A hollow sphere is filled with water through the small hole in it. It is then hung by a long thread and made to oscillate. As the water slowly flows out of the hole at the bottom, the period of oscillation will:
(A) Continuously decrease
(B) Continuously increase
(C) First decrease and then increase
(D) First increase and then decrease

Answer 1

Hint:First we have to use the formula of time period due to oscillation where it gives the relation between lengths of the hollow sphere and the acceleration due to gravity. Where the length is directly proportional to the length of the hollow where and from that we can find the solution to this problem.

Complete step by step answer:
As per the problem we have a hollow sphere filled with water through the small hole in it. It is then hung by a long thread and made to oscillate.
When the water slowly flows out of the hole at the bottom now we need to calculate the time period of the oscillation.
The time period of oscillation we will get,
$T = 2\pi \sqrt {\dfrac{l}{g}} $
$ \Rightarrow T\alpha \sqrt l $
As per the given statement the when the water is filled through the small hole at that time the center of mass of the sphere is at the center of the sphere.
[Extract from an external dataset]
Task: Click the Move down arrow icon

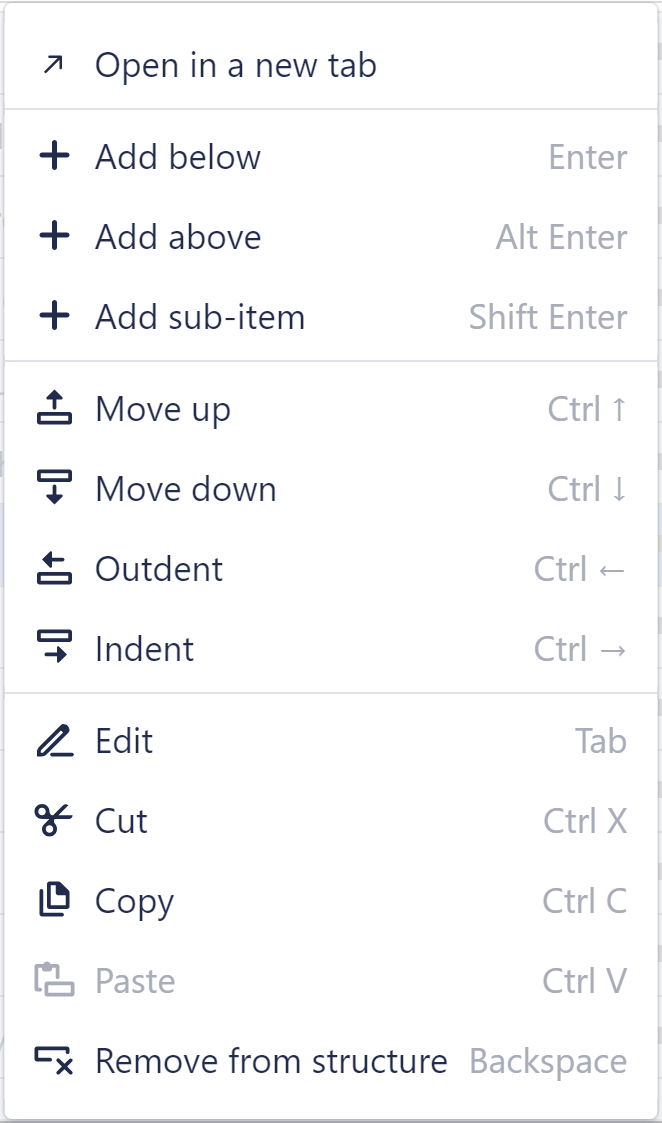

Now when the water flows out of the hole at the bottom, the vector of mass of the liquid hollow sphere forest goes on downward and then upward. And as the length of the sphere is directly proportional the effective length of the pendulum first increases and then decreases due to which the time period also increases then decreases.
Therefore the correct option is (D).

Note:Here we have use the formula of the time period which we can define it as the time taken by the pendulum to finish one full oscillation and it is denoted by the symbol T. And another important term in oscillation is distance travelled by the pendulum from the equilibrium position to one side.